Esta forma de pensar o de situarnos delante del Misterio de Dios me ha abierto la oración y la reflexión hacia la cruz de Cristo, hacia la imagen del crucificado, con sus brazos abiertos y mirando hacia todos nosotros. En realidad, pienso, la imagen de Jesús en el madero es muy expresiva de lo que pasa. Me explico: situaros delante de esta imagen de Jesús y fijaros en la forma en que el Cristo abre sus brazos, porque cuando alguien extiende sus brazos de esa manera, alguien como Jesús que desprendía amor, es que nos quiere abrazar.

Pero esa posibilidad al abrazo la dificulta el ser humano, de cualquier índole. El ser humano clava los brazos de la bondad en aquella cruz y su mensaje es también claro: no queremos que nos abraces. Y huyendo de ese amor además se exclama: “por qué Dios permite esto?”

Cogiendo esta analogía la Cruz es el castigo del ser humano ante el amor de Dios. 

No es, de ninguna manera, parte del Misterio del mal sino que es parte de la nuestra propia maldad, que arremete contra la posibilidad del encuentro. La llamada de Dios en Jesús es la caricia de Dios hacia nosotros. La respuesta del ser humano viene en clave de rechazo.

Estos días pienso en que lo verdadera significativo que un cristiano ha perdido con la situación que nos azota es el abrazo. Y en lugar de preguntarnos por qué Dios castiga podríamos preguntarnos cómo puedo vivir sin dar un mimo. El aislamiento ha segado la ternura y cuando perdemos la esencia de la compasión la vida de un cristiano se entristece y es aquí cuando comienza la insolidaridad y la irresponsabilidad social y las personas comienzan a mirar para y por ellas mismas.

Pero ¿por qué no llevo la mirada a la cruz y libero el abrazo de Dios de los clavos? ¿Cómo y de qué manera puedo ayudar en este tiempo? O ¿también han extirpado mi condición de ternura? 

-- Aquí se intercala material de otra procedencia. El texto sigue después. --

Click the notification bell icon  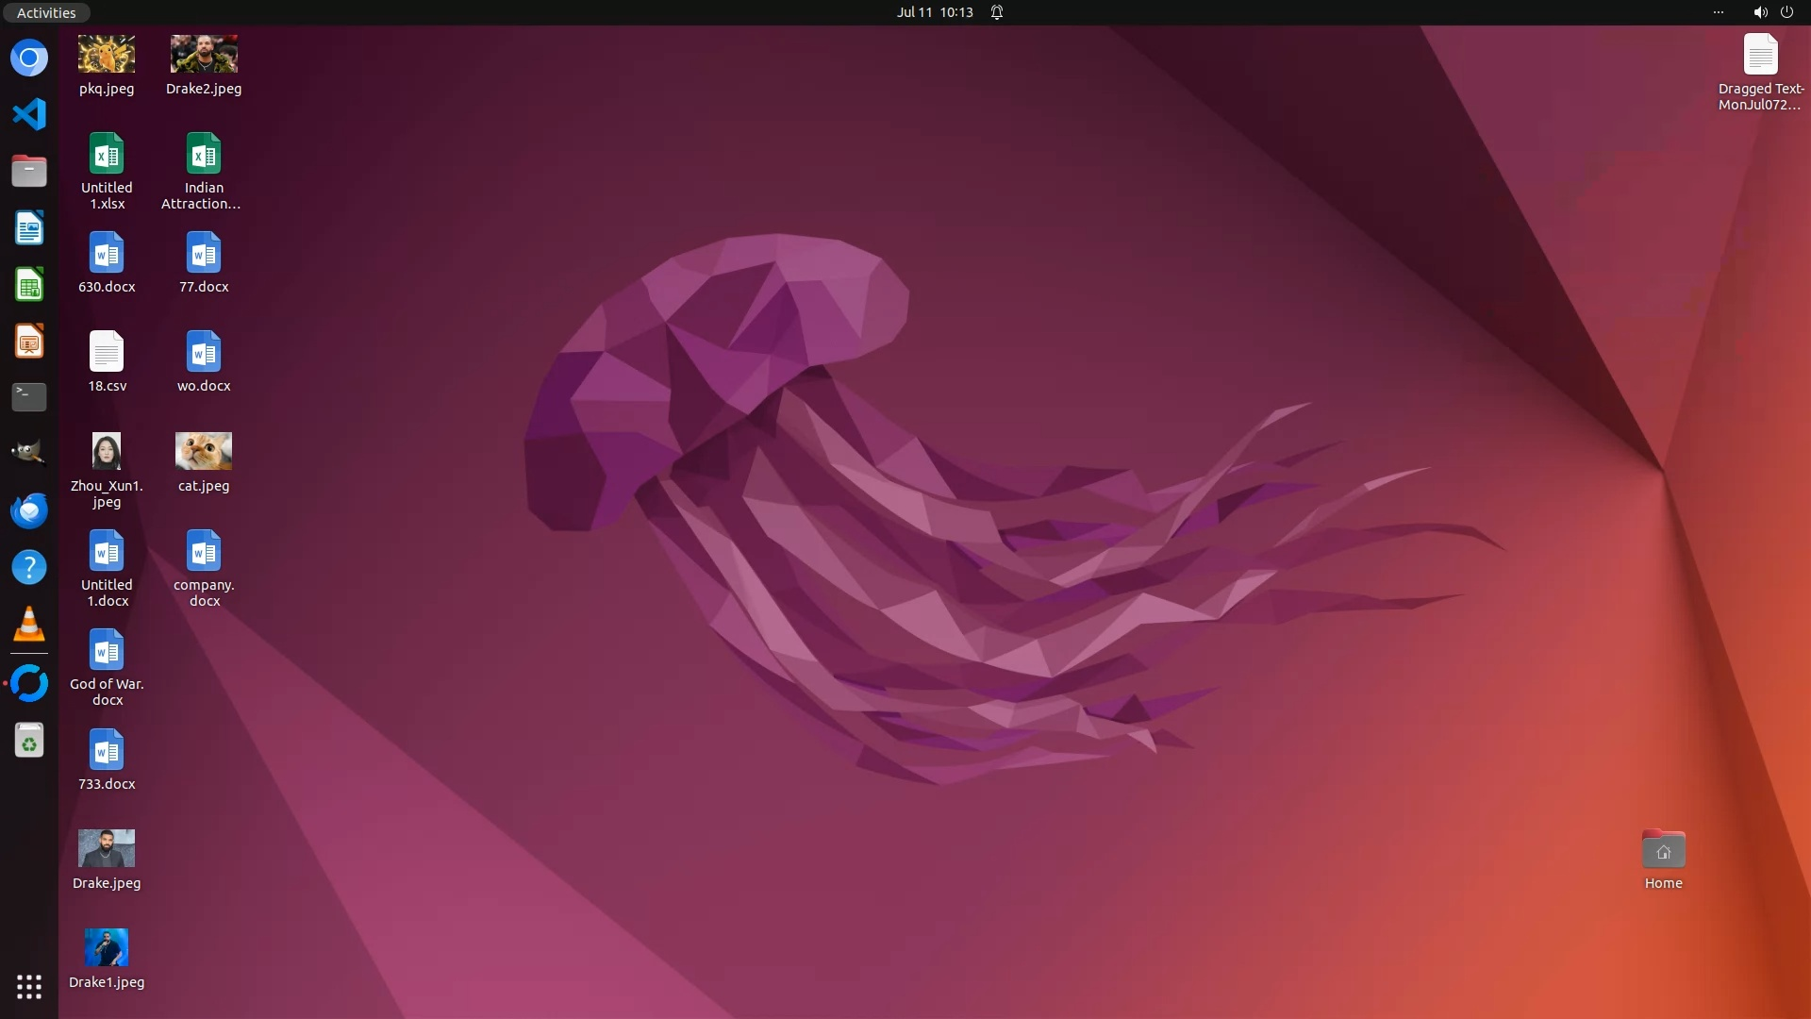point(997,12)
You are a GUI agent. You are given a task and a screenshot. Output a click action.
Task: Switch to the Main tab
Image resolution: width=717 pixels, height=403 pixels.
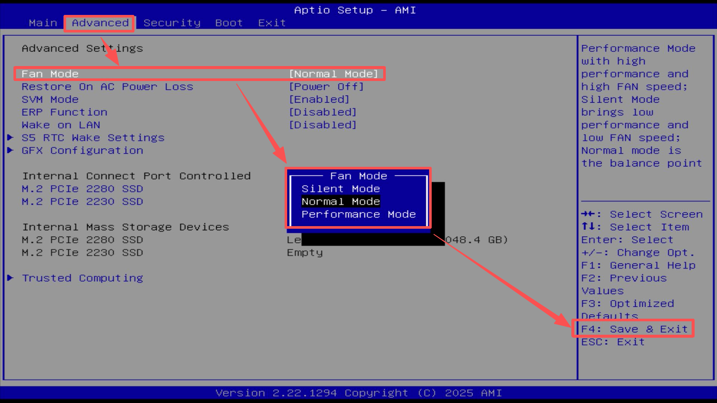coord(43,23)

Si el miedo nos vence no nos castiga Dios sino nosotros mismos. Si lo hace el egoísmo no es que triunfe el mal sino la falta de esperanza. Si dejo de cuidar, si dejo de tocar, si dejo de abrazar… ya no es el gobierno que me confina sino mi propio corazón.

Lo primero que haré cuando termine este periodo será salir a la calle, abrazarme a los míos, sonreírles y mirarles a los ojos con entusiasmo. Bueno, quizás en el camino a verlos, caminando de nuevo por la calle abrace al primero que me encuentre.